Seeking the generally higher yields real estate investment trusts produce, investors have poured an additional $3.7 billion into U.S. REIT funds this year, Bloomberg News reported, bringing the total amount of assets in those funds — including exchange-traded funds — to $96 billion, shattering the previous record of $87 billion set in February 2007.
“REITs are attracting attention because of their income, the dividend yield, and the fact that REITs do own hard assets, which offer inflation protection,” said Philip Martin, REIT strategist at research firm Morningstar.
The average annualized dividend growth rate of REITs over the last two decades is 5.75 percent, according to the firm, about twice the rate of inflation. The publicly traded trusts are required to distribute at least 90 percent of their taxable income to investors in annual dividends. This year, the securities have an average yield of 3.7 percent, compared to 1.95 percent for a 10-year Treasury note.
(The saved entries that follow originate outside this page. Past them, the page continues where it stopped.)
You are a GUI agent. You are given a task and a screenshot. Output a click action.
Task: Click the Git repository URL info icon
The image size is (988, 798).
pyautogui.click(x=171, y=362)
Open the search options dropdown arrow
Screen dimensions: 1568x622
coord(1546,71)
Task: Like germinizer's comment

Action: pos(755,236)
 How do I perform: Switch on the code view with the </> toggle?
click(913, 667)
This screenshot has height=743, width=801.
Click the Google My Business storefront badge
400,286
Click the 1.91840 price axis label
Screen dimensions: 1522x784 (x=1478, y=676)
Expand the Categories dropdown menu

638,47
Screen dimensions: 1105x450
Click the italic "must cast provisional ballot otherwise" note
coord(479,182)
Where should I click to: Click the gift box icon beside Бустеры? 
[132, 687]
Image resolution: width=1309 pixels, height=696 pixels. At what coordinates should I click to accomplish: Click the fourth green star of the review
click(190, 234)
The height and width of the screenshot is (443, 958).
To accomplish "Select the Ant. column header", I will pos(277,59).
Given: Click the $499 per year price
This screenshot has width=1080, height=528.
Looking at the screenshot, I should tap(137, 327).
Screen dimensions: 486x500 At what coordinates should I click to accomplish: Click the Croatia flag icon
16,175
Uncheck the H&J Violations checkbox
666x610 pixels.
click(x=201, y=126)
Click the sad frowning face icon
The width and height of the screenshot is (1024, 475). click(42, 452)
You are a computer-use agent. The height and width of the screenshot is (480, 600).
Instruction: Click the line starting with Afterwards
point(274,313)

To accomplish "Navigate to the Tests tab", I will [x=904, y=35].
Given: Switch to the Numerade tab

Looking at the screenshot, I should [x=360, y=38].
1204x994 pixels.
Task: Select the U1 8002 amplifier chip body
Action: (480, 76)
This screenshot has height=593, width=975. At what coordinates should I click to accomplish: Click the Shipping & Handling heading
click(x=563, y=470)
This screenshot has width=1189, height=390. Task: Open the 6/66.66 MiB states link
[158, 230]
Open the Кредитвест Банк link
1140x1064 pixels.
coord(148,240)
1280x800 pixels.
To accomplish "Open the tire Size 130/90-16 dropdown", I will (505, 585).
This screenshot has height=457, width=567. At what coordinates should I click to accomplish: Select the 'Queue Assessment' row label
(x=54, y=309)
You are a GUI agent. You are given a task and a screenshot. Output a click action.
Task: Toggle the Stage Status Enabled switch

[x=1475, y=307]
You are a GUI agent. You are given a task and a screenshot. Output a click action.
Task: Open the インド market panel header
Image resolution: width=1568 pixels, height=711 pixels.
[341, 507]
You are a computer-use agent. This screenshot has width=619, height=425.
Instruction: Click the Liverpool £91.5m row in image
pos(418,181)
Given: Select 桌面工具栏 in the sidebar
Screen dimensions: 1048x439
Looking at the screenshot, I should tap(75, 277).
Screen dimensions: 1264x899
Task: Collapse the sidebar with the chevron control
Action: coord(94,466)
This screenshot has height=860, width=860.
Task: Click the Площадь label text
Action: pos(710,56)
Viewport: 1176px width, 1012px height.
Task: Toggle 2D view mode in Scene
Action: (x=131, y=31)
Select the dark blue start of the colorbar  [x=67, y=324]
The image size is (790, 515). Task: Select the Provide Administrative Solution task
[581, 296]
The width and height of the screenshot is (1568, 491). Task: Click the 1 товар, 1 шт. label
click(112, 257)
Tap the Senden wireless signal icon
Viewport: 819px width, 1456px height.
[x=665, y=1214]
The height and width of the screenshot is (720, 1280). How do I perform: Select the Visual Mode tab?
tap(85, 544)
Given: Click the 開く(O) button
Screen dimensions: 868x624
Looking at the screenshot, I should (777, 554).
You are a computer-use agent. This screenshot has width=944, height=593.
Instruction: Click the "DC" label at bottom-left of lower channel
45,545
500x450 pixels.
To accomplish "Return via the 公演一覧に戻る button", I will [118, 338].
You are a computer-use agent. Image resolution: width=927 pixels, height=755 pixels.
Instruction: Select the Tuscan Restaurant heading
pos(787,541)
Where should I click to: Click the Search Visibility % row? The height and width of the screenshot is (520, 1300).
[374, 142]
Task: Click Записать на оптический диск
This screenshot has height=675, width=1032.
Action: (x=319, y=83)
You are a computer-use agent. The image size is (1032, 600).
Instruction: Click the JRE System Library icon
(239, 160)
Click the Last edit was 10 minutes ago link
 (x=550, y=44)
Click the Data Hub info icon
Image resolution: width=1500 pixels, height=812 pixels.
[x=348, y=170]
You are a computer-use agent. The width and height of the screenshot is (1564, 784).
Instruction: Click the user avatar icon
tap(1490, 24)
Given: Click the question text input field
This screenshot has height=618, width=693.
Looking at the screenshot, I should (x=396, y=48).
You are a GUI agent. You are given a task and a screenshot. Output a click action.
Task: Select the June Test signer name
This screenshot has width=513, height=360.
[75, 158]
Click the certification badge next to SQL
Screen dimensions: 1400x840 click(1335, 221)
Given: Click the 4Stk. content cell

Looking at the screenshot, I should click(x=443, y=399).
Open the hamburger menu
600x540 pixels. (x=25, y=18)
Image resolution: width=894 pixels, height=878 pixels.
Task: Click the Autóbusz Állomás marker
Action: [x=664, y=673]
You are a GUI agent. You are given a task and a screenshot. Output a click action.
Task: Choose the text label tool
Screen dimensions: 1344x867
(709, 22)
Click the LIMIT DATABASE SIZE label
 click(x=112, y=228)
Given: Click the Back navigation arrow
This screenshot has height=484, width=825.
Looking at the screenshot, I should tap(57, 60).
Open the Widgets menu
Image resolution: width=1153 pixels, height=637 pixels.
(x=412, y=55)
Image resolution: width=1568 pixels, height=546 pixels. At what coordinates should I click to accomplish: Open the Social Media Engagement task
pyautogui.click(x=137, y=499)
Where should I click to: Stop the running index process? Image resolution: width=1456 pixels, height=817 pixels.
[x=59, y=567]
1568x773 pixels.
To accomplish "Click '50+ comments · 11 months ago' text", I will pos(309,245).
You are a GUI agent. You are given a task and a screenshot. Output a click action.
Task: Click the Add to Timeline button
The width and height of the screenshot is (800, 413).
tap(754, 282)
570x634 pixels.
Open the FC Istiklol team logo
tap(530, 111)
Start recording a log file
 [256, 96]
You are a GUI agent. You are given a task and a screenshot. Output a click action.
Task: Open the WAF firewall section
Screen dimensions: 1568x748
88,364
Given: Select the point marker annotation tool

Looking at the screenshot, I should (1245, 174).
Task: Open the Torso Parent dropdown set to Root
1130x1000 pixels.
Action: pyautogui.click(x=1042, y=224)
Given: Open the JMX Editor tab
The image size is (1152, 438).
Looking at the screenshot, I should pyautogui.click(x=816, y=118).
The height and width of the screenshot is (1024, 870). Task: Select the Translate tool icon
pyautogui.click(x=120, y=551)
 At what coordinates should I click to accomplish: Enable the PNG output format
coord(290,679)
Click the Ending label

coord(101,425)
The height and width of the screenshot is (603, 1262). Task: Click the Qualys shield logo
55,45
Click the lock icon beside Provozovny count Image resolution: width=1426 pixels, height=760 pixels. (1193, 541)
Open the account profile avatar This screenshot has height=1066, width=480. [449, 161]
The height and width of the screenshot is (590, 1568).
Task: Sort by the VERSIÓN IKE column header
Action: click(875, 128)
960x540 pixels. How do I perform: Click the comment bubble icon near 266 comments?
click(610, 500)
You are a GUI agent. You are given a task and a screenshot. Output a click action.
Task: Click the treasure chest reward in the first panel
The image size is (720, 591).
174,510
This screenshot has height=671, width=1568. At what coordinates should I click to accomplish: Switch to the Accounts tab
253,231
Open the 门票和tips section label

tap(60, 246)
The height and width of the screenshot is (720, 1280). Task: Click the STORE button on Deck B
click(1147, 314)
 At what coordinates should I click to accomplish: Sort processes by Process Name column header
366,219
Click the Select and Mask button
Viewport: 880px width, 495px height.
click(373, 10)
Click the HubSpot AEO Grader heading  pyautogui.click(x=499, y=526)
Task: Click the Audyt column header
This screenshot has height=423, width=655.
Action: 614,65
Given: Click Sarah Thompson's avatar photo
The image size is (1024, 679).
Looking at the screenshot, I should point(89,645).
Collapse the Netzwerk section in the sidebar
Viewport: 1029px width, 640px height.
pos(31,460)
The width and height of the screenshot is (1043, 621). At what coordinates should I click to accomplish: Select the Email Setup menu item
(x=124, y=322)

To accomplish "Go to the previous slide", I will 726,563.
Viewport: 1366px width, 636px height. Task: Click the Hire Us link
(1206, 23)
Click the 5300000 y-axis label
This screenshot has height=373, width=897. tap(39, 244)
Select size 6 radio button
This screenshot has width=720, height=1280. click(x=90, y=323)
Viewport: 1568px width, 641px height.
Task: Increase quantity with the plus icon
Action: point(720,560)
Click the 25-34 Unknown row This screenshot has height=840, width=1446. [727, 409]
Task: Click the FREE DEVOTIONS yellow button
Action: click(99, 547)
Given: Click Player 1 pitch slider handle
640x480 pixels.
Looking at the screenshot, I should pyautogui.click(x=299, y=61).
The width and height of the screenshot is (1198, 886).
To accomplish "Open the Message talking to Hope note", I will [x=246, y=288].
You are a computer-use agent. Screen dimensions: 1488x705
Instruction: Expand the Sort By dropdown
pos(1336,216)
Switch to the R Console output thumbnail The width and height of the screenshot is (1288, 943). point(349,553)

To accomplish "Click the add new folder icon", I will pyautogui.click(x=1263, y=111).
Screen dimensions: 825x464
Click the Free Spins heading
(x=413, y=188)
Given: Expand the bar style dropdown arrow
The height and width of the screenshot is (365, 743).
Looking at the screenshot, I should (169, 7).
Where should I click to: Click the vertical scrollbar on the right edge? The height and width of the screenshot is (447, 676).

However, real estate investment trusts depend on faith in the future of the economy for yields, the story notes, otherwise demand for commercial and multi-family space dwindles, and income follows. The current growth outlook for real estate is largely dependent on the type of asset, according to a Bloomberg analyst. Currently, Morningstar finds the industry to be trading at a “slight discount” to fair value, but believes multi-family assets are overvalued. [Bloomberg News]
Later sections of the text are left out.